The world of manufacturing has existed for hundreds of years if we use the definition that manufacturing is simply the art of making something for sale. Another definition of manufacturing on the other hand is what happened to manufacturing once we started using machines to do the legwork, regardless of definition, modern manufacturing can be largely used to describe electrical, machine-based creation of goods, tools and products. Modern manufacturing then, has existed for less than 70 years and in the last 20 years it has changed dramatically as technological advancements grow year on year, here is a brief history into the world of modern manufacturing.
Following the industrial revolution the idea of mass production started to come to the fore as people had more money in their pockets and brand power was beginning to rise. Eventually this prompted manufacturers to find a solution to their supply problems that the huge demand created. The notion was to use machines to create vast numbers of a product at high speed without losing the high quality of the product. To further speed the process up companies began to invest in machinery that would even package the products ready for sale at a far higher speed than human hands could. This allowed companies to save money on staff while supplying more goods to the consumer.
Robots and Humans
Modern manufacturing has now reached a stage where companies have struck a fine balance between human members of staff and the robots that do the lions share of the work. The balance between machines and humans has ebbed and flowed through the years with some companies having previously attempted to go fully automatic with their companies. The problem with school of thought is that technology still isn’t there for robots to do every inch of the production process, equally business’ are aware that without machines, they cannot keep up with demand. Currently the general look of industry is assembly line workers who essentially feed the machines with the beginnings of the product whilst the equipment finishes the job, there are also still parts of production that machines simply can’t do, areas such as car manufacturing still have heavy human involvement.

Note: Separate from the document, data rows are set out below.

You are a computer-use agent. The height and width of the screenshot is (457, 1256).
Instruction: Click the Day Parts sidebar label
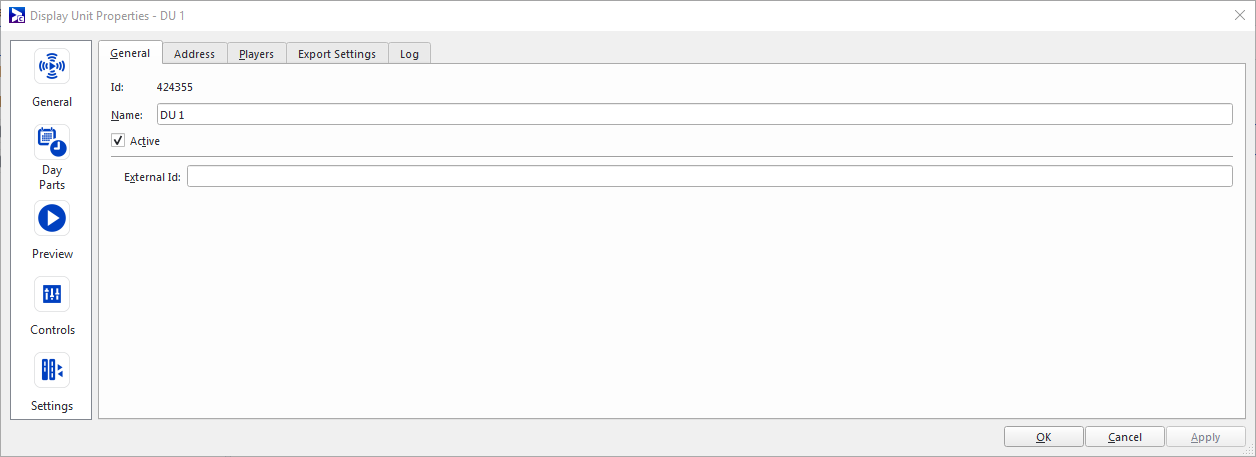point(52,177)
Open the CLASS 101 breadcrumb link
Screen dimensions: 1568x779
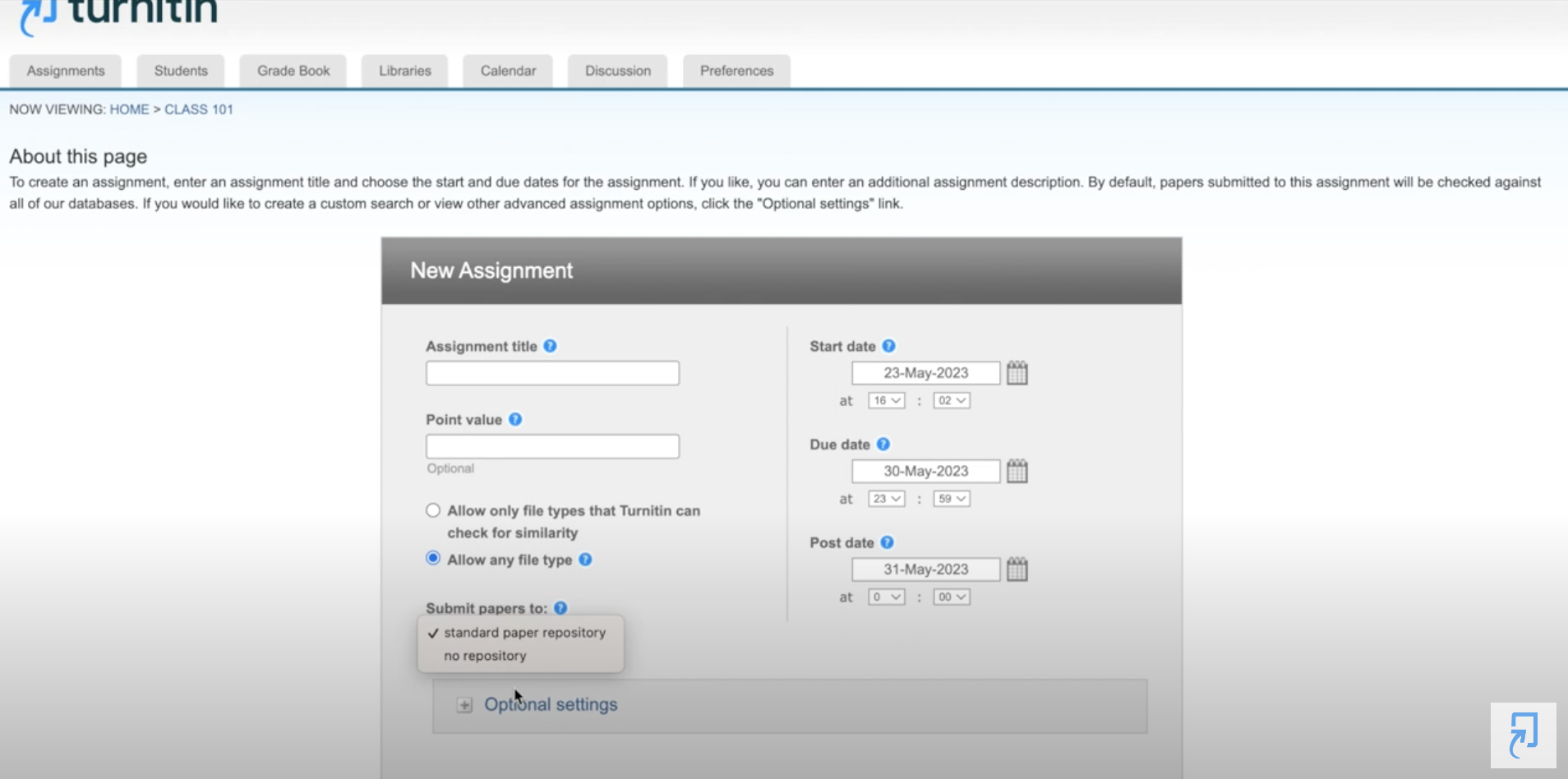tap(199, 109)
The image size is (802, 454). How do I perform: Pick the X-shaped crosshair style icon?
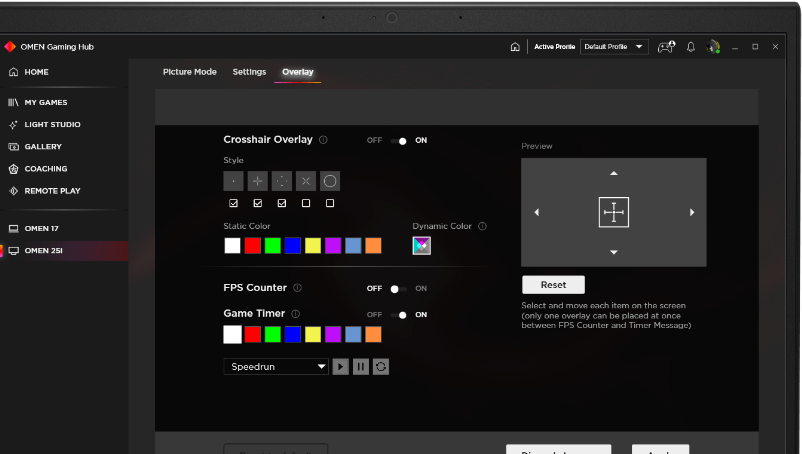(306, 181)
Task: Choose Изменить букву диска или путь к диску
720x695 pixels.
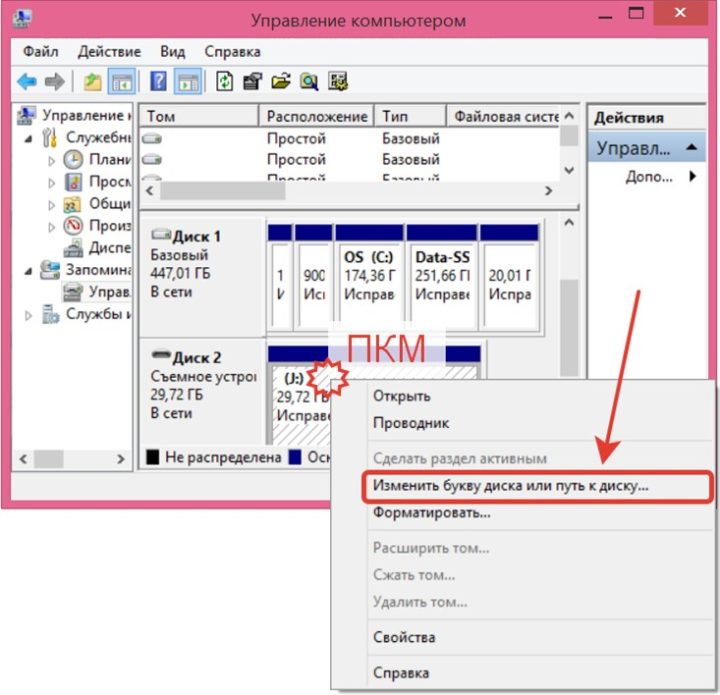Action: (511, 486)
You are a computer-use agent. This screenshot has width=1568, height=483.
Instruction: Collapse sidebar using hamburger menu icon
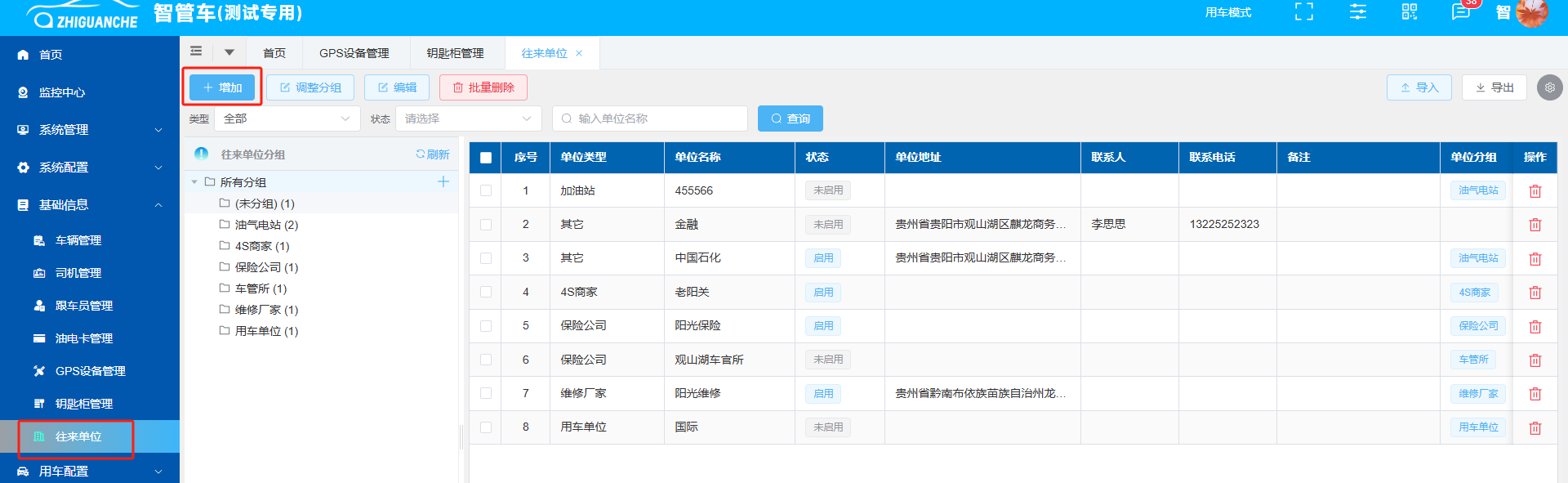(196, 51)

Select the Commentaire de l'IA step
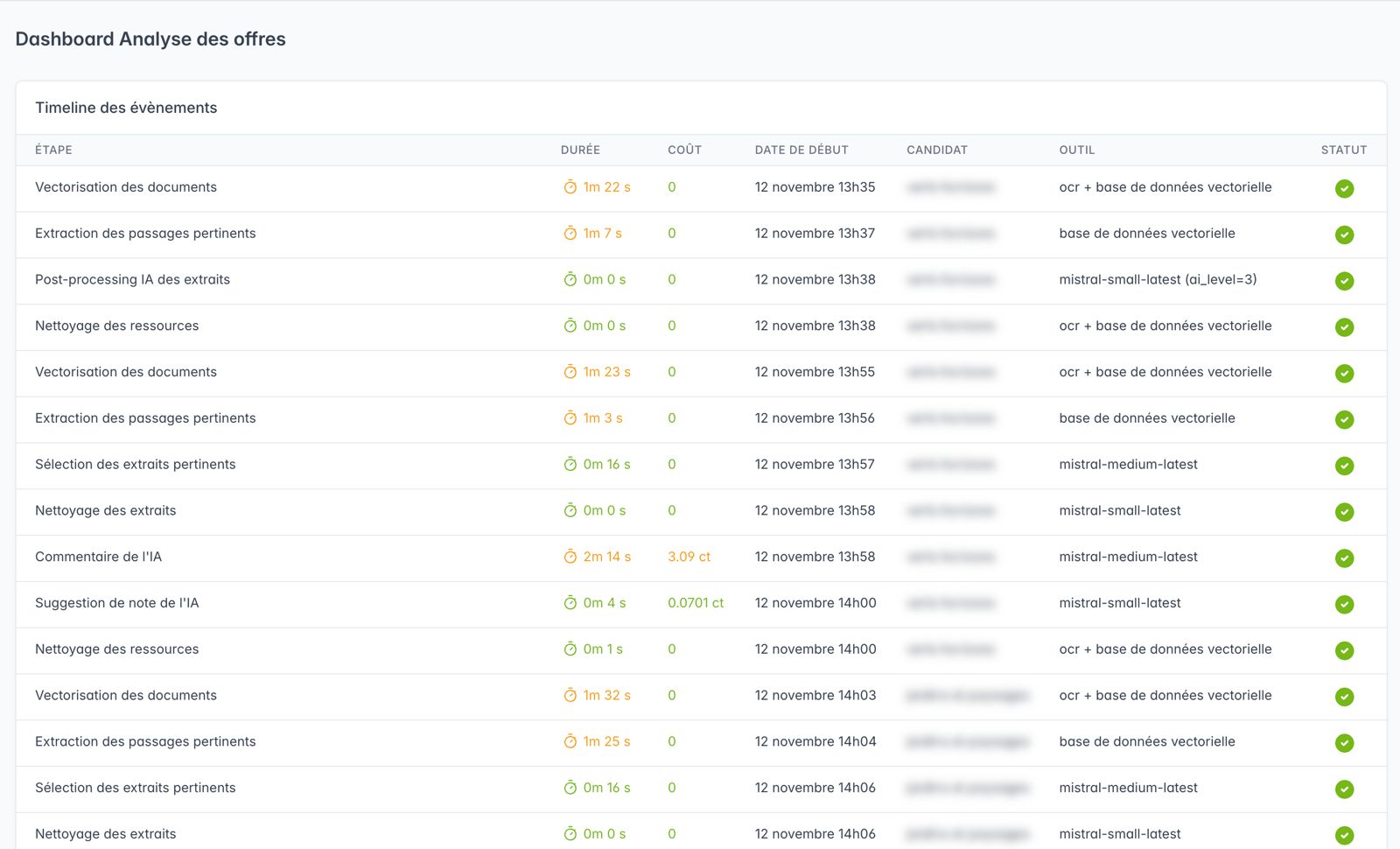tap(98, 557)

The last twenty years or so have seen huge pressure put on industries to consider their environmental effects. Governments around the World have placed levies and strict legislation on gas emissions, waste disposal and product usage which has caused some manufacturers to think differently about their processes. As environmental consciousness has grown, so have new machinery and new types of raw materials that enable manufacturers to continue to create high quality products whilst staying ‘green’. The impact of this in recent decades has come at a cost to many industries as they pay for research and investigation into their practices. Governments require manufacturing to take place on their soil and currently many of them offer grants and subsidies or tax breaks to many manufacturing industries to help them stay in line with their environmental promises.